2001 thriller novel by David Baldacci

Last Man Standing is a crime thriller novel written by David Baldacci and released on November 6, 2001 by Warner Books. The novel depicts an ambush on an FBI Hostage Rescue Team unit and the titular sole survivor's investigation into how it happened and who could be responsible for it.

Baldacci acknowledges a number of technical advisors for his novel including Chris Whitcomb, a former HRT sniper who was at Ruby Ridge and Waco.

==Plot==
Charlie, a unit of the FBI Hostage Rescue Team led by HRT operator Web London, is deployed to raid a drug hideout in Washington, D.C. As they approach the hideout in a dark alleyway, they are surprised to see a 10-year-old boy. London, the pointman of the operation, suddenly freezes up and falls over, watching helplessly as the rest of Charlie is killed in the raid.

London is the only survivor of the botched raid. Now mentally and physically scarred by the incident and distrusted by the FBI, London aims to prove his innocence and attempt to understand what happened in the alleyway.
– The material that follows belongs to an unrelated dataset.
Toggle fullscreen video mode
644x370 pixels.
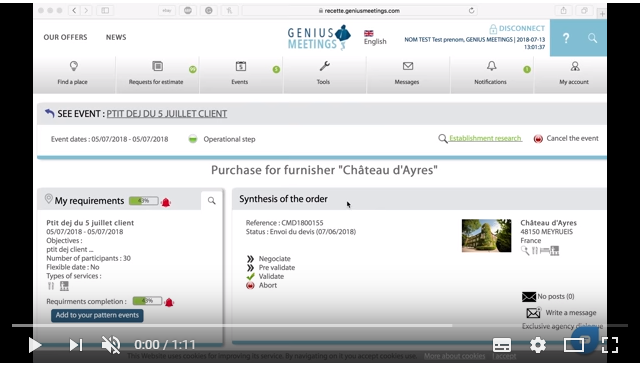(x=610, y=345)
Taking up a post at a horse ranch in Virginia, London begins a two-pronged investigation: an external investigation to seek whoever set Charlie up, and an internal investigation where he delves into his painful past with psychiatrist Claire Daniels.
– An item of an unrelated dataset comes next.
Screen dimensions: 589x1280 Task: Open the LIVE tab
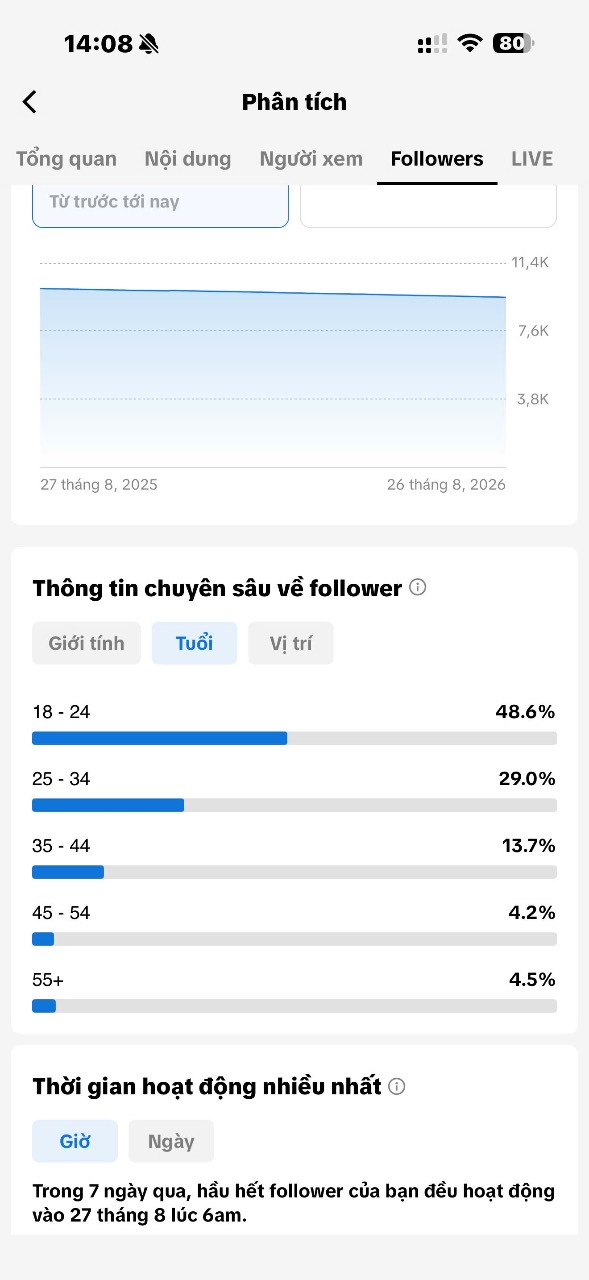532,159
The key seems to be the boy from the alley. After Charlie was killed, London gave the boy a note to warn the backup team of the ambush; however, the FBI lost the boy before being able to question him. Also missing is the undercover agent that provided the information on the hideout. London finds a connection between the ambush and the seemingly separate killings of a judge, a prosecutor, and a defense counsel, and learns that a cult leader he arrested in a prior standoff seems to be back for revenge.

Meanwhile, drug empire kingpin Francis Westbrook also begins to investigate the ambush, having owned but never used the hideout from the raid. Westbrook aims to find the boy from the alley, revealed to be his brother, while also attempting to find a traitor within his ranks.